Stored records:
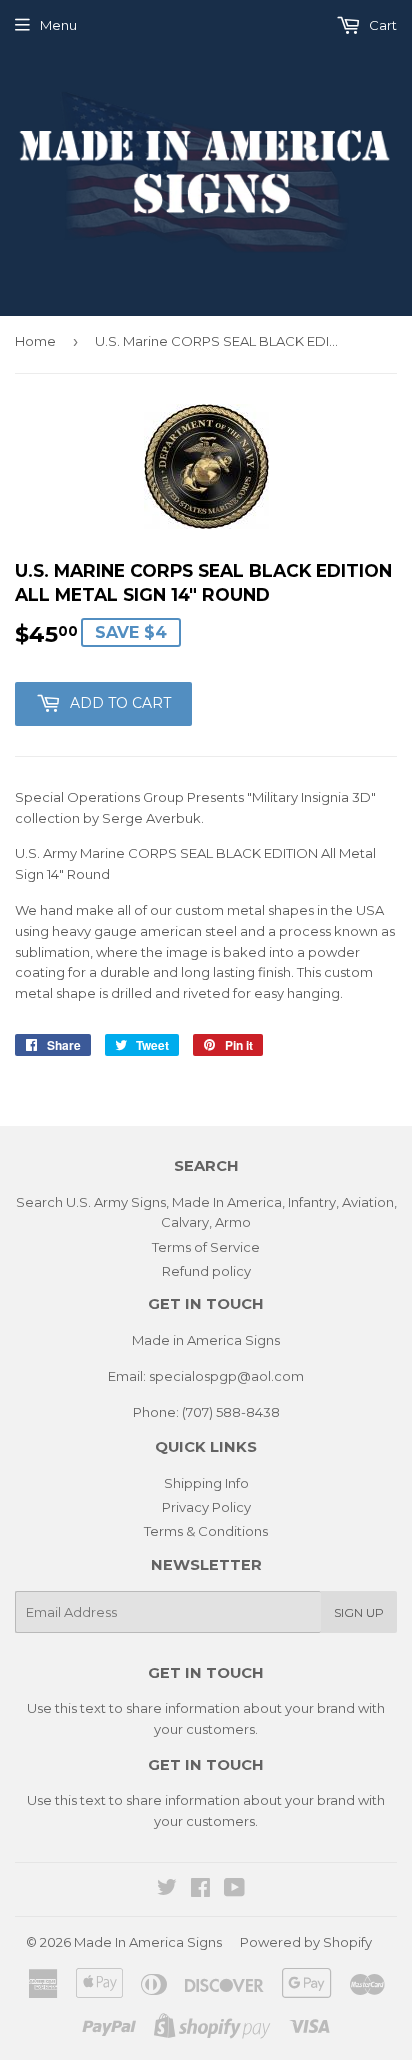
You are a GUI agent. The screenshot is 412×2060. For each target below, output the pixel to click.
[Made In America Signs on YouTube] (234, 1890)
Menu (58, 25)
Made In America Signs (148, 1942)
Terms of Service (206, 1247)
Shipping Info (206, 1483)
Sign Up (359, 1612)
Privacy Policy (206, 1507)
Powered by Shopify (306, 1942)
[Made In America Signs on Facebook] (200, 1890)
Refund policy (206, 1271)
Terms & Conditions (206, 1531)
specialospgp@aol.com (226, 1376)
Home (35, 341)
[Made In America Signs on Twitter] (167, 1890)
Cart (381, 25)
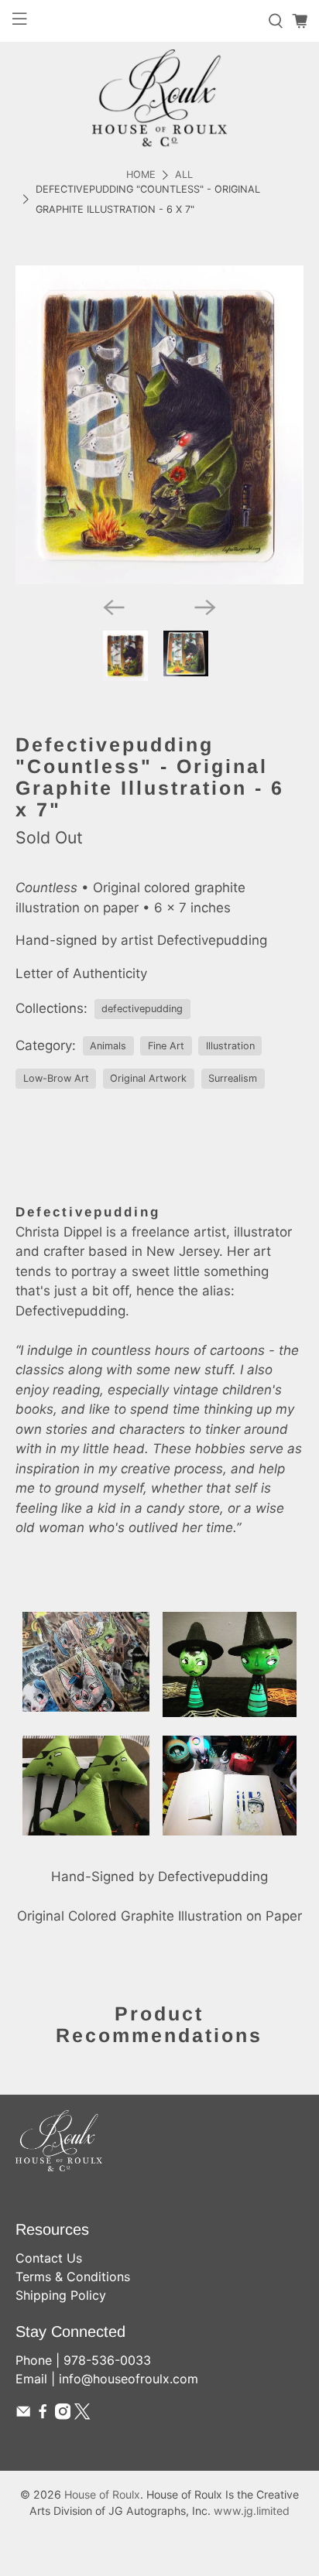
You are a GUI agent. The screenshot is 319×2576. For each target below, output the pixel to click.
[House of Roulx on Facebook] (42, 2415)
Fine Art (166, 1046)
...
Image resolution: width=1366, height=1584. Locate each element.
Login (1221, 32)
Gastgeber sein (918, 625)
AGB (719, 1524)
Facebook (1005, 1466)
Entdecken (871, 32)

Task description - What's needed is an exact copy of the lines above from the one with "Privacy Policy (206, 1507)" through the one with "Fine Art (166, 1046)", both included; the pictures stay out.

Response for this exercise -
Privacy Policy (206, 1507)
Powered by Shopify (306, 1942)
[Made In America Signs on Facebook] (200, 1890)
Refund policy (206, 1271)
Terms & Conditions (206, 1531)
specialospgp@aol.com (226, 1376)
Home (35, 341)
[Made In America Signs on Twitter] (167, 1890)
Cart (381, 25)
You are a GUI agent. The screenshot is 319×2576. For each target below, output the pixel to click.
[House of Roulx on Facebook] (42, 2415)
Fine Art (166, 1046)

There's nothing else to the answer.